The aging Norwegian filmmaker Gustav Borg (Stellan Skarsgård) turns up at the ancestral home (itself a character, through a voiceover early in Sentimental Value) with a new film script he has written, his first in fifteen years, that he wants his daughter Nora (Renate Reinsve), a stage actress, to star in. He also wants the young son Erik (Øyvind Hesjedal Loven) of his other daughter Agnes (Inga Ibsdotter Lilleaas) to be in the film. Nora refuses and Agnes refuses. Gustav fails in his scheme to make his movie instead in English, for Netflix, starring a newly successful American actress, Rachel Kemp (Elle Fanning), who agrees because she's an admirer. Another major health issue arises. But ultimately through a reading of the script things are hashed out.

###

● Problem requirements:
In the film summary:
(a) How many years had passed since Gustav Borg's last script?
(b) What kind of actress is Nora?
(c) For which company did Gustav try to make the English-language version of his movie?
Answer from the film summary alone.

● Extracted entries:
###

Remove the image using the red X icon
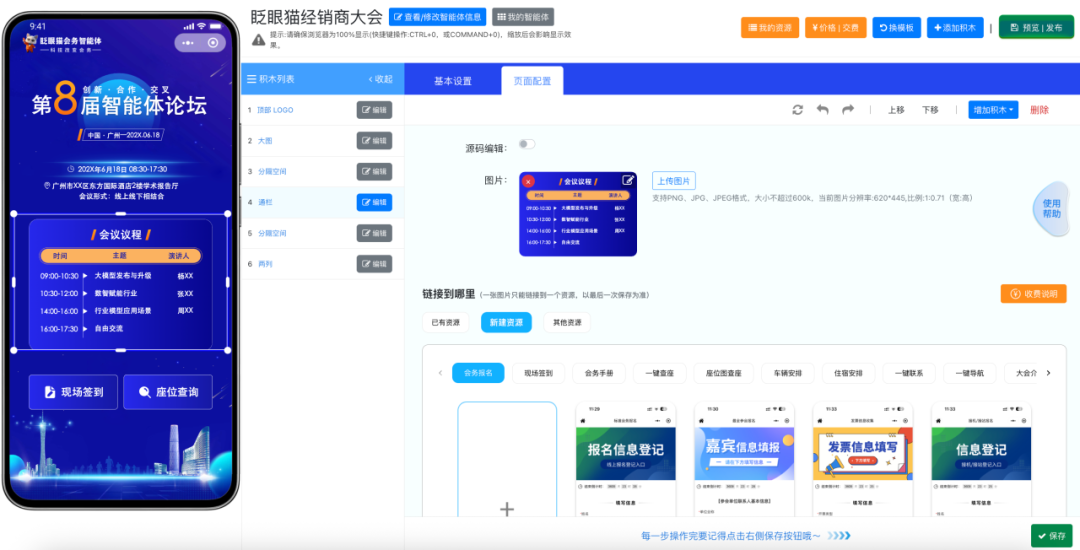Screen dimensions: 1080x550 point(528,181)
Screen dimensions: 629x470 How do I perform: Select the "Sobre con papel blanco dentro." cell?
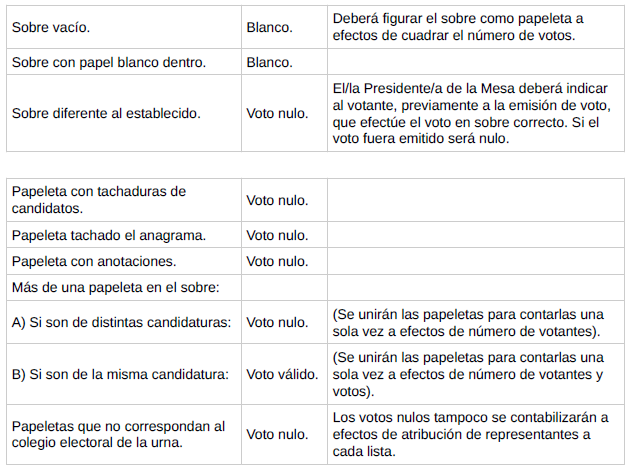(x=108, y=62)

###

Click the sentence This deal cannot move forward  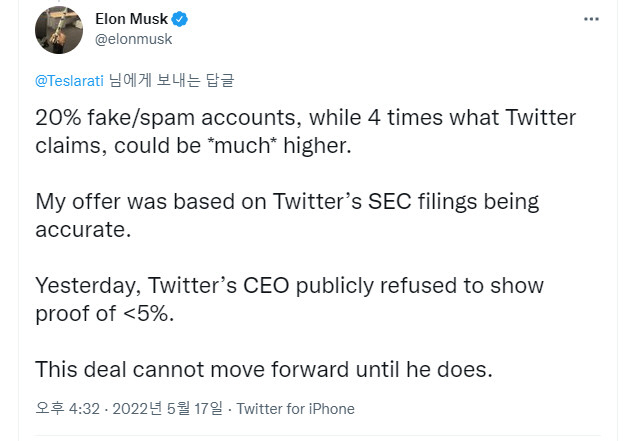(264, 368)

###

● Written solution:
(a) Fifteen years
(b) A stage actress
(c) Netflix